**EXERCISE TASKS**
1. In the blog post, how long will the writer have been out of high school this spring?
2. Please list every high school activity that the blog post says the writer has not done in six years.
3. Decide whether each statement agrees with the blog post, and quote the deciding words: (a) The writer was in high school during 9-11. (b) The writer attended UNL. (c) The writer finished college four years ago.

**SUPPLIED TEXT**
Wow 2011 is here!! The first thing actually that the date 2011 brings to mind is that it will be TEN years since 9-11, and that just sends my head spinning. Ten years ago REALLY? I mean I still remember what I was doing then…I was in high school. Then I think HIGH SCHOOL!? I’ve been out of high school for six years this spring!! Its been six years since I have done drill team, or competed at volleyball or track, or really even seen many of the people I went to school with back then. Naturally from there I progress to realizing, not only am I a high school grad…but a college grad…and it will be two years out of college this spring. And while it seems strange to think high school was six years ago…it really seems strange for some reason to realize college was actually two whole years ago. I still feel pretty much the same as I did while I was at UNL…But not…and most of that “but not” developed in 2010.

**SUPPLIED INFORMATION**
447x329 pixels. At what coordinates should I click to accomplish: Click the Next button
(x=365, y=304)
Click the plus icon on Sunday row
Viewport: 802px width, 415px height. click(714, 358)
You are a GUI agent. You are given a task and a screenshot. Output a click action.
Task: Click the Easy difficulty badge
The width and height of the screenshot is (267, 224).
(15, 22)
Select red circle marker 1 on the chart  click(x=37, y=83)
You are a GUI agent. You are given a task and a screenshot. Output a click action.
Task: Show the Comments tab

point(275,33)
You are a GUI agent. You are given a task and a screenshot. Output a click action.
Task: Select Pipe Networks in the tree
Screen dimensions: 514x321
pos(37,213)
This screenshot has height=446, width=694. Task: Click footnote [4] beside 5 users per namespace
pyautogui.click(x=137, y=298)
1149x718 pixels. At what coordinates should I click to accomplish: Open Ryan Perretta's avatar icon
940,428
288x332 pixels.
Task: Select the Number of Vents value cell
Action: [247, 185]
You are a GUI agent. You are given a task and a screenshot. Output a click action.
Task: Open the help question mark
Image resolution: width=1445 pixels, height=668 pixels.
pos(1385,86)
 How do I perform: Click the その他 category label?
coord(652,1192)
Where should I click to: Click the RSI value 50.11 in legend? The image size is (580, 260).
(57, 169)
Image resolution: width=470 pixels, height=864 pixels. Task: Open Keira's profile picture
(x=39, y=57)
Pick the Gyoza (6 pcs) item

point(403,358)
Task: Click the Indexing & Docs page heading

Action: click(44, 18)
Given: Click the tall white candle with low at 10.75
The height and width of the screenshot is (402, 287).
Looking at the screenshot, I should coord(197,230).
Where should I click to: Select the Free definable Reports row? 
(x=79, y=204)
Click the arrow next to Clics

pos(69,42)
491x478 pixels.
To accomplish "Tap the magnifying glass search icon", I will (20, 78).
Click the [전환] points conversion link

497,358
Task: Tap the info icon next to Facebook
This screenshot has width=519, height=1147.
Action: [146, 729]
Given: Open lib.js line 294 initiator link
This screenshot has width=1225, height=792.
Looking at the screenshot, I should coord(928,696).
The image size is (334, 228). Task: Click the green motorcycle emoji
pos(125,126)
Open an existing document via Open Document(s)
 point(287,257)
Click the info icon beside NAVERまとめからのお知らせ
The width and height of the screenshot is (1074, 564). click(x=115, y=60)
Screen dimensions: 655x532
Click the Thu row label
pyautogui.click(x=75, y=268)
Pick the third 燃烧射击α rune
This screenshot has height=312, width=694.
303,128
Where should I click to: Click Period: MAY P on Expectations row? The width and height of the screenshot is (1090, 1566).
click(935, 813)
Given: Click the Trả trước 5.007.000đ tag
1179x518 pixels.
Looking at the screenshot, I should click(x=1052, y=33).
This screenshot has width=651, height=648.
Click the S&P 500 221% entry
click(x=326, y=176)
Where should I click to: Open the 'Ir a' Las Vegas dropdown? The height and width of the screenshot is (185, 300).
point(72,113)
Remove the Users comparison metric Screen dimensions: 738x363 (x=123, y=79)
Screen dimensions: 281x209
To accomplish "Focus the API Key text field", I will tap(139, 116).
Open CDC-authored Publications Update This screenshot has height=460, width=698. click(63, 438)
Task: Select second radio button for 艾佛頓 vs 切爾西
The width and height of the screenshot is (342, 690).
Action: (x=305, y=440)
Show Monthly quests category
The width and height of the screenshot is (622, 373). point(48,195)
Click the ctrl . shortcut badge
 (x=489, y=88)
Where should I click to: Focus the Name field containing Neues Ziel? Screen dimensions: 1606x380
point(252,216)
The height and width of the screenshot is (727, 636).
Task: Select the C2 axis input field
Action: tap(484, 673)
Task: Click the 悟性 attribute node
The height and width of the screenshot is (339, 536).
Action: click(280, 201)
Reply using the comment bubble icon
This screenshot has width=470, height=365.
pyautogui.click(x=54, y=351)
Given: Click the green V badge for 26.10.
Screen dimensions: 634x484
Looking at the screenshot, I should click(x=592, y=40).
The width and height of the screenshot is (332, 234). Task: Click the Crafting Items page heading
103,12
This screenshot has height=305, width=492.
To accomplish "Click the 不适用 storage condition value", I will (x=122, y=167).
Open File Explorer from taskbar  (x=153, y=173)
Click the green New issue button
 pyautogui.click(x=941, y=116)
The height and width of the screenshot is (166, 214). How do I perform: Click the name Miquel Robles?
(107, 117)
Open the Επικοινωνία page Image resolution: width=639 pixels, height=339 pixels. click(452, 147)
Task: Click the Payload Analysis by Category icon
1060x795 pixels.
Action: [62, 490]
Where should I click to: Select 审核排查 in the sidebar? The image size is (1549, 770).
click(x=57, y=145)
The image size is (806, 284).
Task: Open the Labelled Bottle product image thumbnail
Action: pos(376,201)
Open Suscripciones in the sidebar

**SOLUTIONS BY TASK**
1. Six years.

2. Drill team, volleyball, track.

3.
(a) Yes: "I still remember what I was doing then…I was in high school."
(b) Yes: "I still feel pretty much the same as I did while I was at UNL"
(c) No: "college was actually two whole years ago"